3. Protocol extensions
This section describes LDP extensions to signal RMR LSP in a ring.
3.1. Ring LSP Capability
RMR LSPs support for a LSR is advertised using LDP capabilities as
defined in [RFC5561]. An implementation that supports the RMR
procedures specified in this document MUST add the procedures
pertaining to Capability Parameters for Initialization messages.
A new optional capability parameter TLV, RMR Capability, is defined.

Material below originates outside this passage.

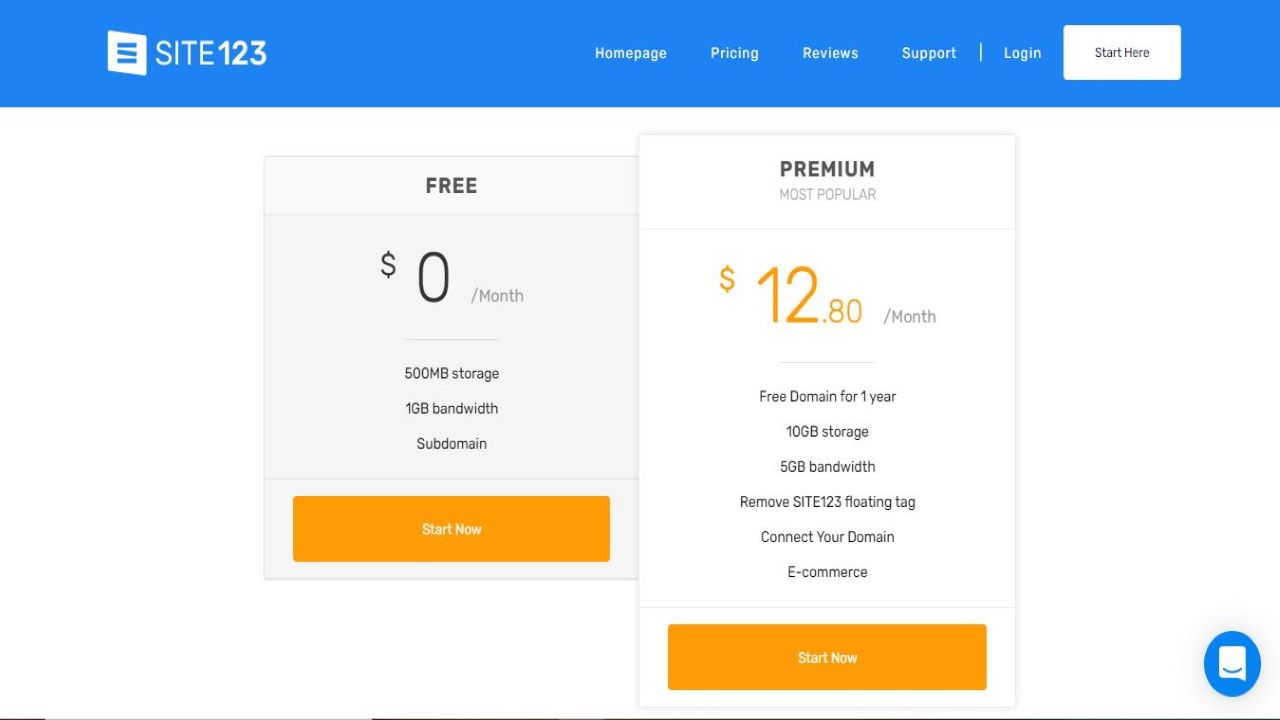Click Start Now under the FREE plan
The image size is (1280, 720).
click(451, 529)
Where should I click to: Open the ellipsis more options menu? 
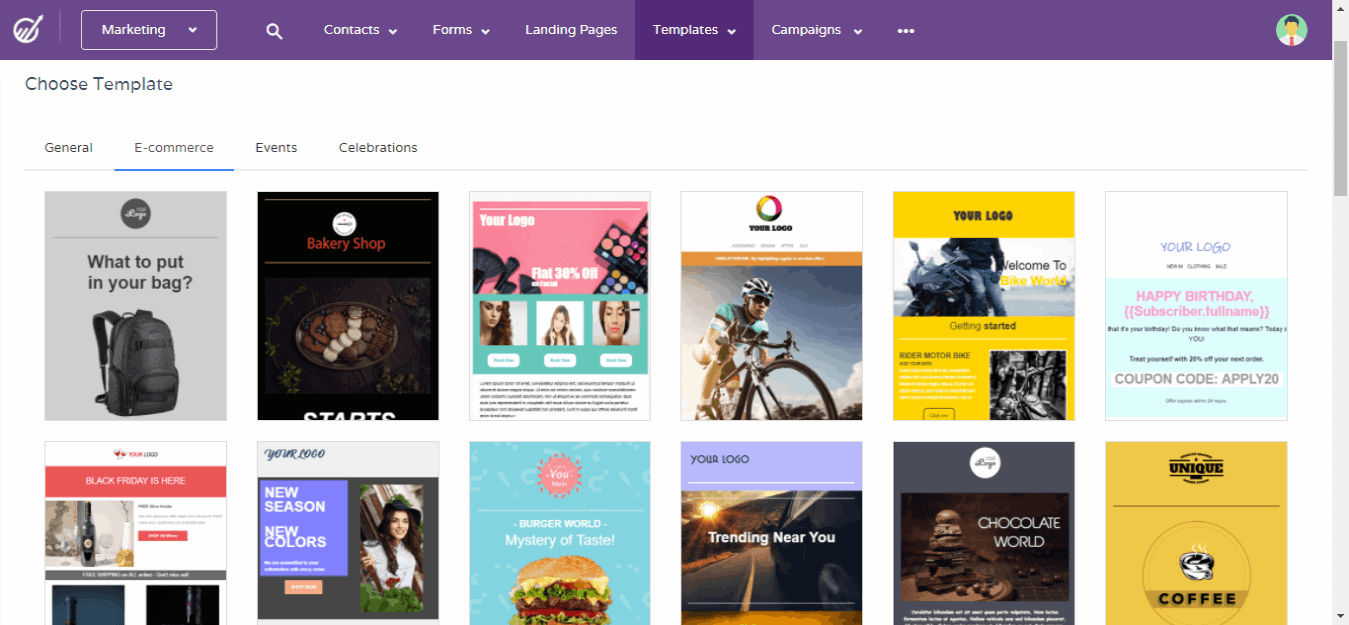click(905, 30)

Following is the format of the RMR Capability Parameter:
0 1 2 3
0 1 2 3 4 5 6 7 8 9 0 1 2 3 4 5 6 7 8 9 0 1 2 3 4 5 6 7 8 9 0 1
+-+-+-+-+-+-+-+-+-+-+-+-+-+-+-+-+-+-+-+-+-+-+-+-+-+-+-+-+-+-+-+-+
|U|F| RMR Capability (TBD) | Length (= 1) |
+-+-+-+-+-+-+-+-+-+-+-+-+-+-+-+-+-+-+-+-+-+-+-+-+-+-+-+-+-+-+-+-+
|S| Reserved |
+-+-+-+-+-+-+-+-+
As described in [RFC5561]
U: set to 1. Ignore, if not known.
F: Set to 0. Do not forward.
S: MUST be set to 1 to advertise the RMR Capability TLV.
The RMR Capability TLV MUST be advertised in the LDP Initialization
message. If the peer has not advertised the RMR capability, then
label messages pertaining to RMR FEC Element MUST NOT be sent to the
peer.
3.2. Ring FEC Element
In order to setup RMR LSP in clockwise and anti-clockwise direction
for every ring node, this document defines new protocol entity, the
RMR FEC Element, to be used as a FEC Element in the FEC TLV.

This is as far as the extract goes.